SUPPLIED INFORMATION —
========================================

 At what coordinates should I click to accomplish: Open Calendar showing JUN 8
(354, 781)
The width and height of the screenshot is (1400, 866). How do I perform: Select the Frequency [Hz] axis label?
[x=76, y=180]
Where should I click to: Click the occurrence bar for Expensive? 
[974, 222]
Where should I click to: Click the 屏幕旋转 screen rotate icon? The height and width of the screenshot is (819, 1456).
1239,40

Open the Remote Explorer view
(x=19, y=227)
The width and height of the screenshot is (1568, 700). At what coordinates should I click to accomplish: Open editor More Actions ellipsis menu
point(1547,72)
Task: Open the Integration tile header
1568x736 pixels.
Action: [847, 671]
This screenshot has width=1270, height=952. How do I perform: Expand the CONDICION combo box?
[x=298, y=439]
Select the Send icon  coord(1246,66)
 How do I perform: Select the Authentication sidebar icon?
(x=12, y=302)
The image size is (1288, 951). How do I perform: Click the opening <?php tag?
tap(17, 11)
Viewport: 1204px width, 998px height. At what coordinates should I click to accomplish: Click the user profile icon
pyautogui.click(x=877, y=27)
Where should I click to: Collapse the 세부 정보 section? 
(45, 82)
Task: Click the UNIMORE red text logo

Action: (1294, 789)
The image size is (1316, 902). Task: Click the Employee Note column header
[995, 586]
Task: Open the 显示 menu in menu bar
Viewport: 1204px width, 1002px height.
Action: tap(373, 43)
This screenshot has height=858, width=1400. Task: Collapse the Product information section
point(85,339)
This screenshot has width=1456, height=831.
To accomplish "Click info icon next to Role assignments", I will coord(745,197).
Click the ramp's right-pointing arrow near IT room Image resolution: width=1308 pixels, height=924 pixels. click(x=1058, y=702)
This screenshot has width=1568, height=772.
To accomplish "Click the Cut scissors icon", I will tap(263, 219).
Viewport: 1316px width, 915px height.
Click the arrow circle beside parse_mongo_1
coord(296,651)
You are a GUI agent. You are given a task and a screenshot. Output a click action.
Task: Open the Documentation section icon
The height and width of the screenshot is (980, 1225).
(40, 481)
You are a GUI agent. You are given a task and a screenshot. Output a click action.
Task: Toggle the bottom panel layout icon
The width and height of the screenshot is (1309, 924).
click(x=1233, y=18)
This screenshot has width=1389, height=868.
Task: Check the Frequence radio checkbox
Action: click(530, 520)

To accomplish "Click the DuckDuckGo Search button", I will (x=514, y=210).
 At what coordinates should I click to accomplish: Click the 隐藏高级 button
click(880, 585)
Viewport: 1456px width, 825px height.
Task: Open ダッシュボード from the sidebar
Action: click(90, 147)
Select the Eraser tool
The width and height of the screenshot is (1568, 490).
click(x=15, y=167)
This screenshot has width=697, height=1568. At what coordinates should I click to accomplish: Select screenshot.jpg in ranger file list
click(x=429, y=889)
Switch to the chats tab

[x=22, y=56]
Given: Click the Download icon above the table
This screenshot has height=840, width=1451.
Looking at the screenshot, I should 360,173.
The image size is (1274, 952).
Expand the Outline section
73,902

========================================

Every entry must be printed again, exactly as it reads.

OUTPUT —
 At what coordinates should I click to accomplish: Open Calendar showing JUN 8
(354, 781)
The width and height of the screenshot is (1400, 866). How do I perform: Select the Frequency [Hz] axis label?
[x=76, y=180]
Where should I click to: Click the occurrence bar for Expensive? 
[974, 222]
Where should I click to: Click the 屏幕旋转 screen rotate icon? The height and width of the screenshot is (819, 1456).
1239,40

Open the Remote Explorer view
(x=19, y=227)
The width and height of the screenshot is (1568, 700). At what coordinates should I click to accomplish: Open editor More Actions ellipsis menu
point(1547,72)
Task: Open the Integration tile header
1568x736 pixels.
Action: [847, 671]
This screenshot has width=1270, height=952. How do I perform: Expand the CONDICION combo box?
[x=298, y=439]
Select the Send icon  coord(1246,66)
 How do I perform: Select the Authentication sidebar icon?
(x=12, y=302)
The image size is (1288, 951). How do I perform: Click the opening <?php tag?
tap(17, 11)
Viewport: 1204px width, 998px height. At what coordinates should I click to accomplish: Click the user profile icon
pyautogui.click(x=877, y=27)
Where should I click to: Collapse the 세부 정보 section? 
(45, 82)
Task: Click the UNIMORE red text logo

Action: (1294, 789)
The image size is (1316, 902). Task: Click the Employee Note column header
[995, 586]
Task: Open the 显示 menu in menu bar
Viewport: 1204px width, 1002px height.
Action: tap(373, 43)
This screenshot has height=858, width=1400. Task: Collapse the Product information section
point(85,339)
This screenshot has width=1456, height=831.
To accomplish "Click info icon next to Role assignments", I will coord(745,197).
Click the ramp's right-pointing arrow near IT room Image resolution: width=1308 pixels, height=924 pixels. click(x=1058, y=702)
This screenshot has width=1568, height=772.
To accomplish "Click the Cut scissors icon", I will tap(263, 219).
Viewport: 1316px width, 915px height.
Click the arrow circle beside parse_mongo_1
coord(296,651)
You are a GUI agent. You are given a task and a screenshot. Output a click action.
Task: Open the Documentation section icon
The height and width of the screenshot is (980, 1225).
(40, 481)
You are a GUI agent. You are given a task and a screenshot. Output a click action.
Task: Toggle the bottom panel layout icon
The width and height of the screenshot is (1309, 924).
click(x=1233, y=18)
This screenshot has width=1389, height=868.
Task: Check the Frequence radio checkbox
Action: click(530, 520)

To accomplish "Click the DuckDuckGo Search button", I will (x=514, y=210).
 At what coordinates should I click to accomplish: Click the 隐藏高级 button
click(880, 585)
Viewport: 1456px width, 825px height.
Task: Open ダッシュボード from the sidebar
Action: click(90, 147)
Select the Eraser tool
The width and height of the screenshot is (1568, 490).
click(x=15, y=167)
This screenshot has width=697, height=1568. At what coordinates should I click to accomplish: Select screenshot.jpg in ranger file list
click(x=429, y=889)
Switch to the chats tab

[x=22, y=56]
Given: Click the Download icon above the table
This screenshot has height=840, width=1451.
Looking at the screenshot, I should 360,173.
The image size is (1274, 952).
Expand the Outline section
73,902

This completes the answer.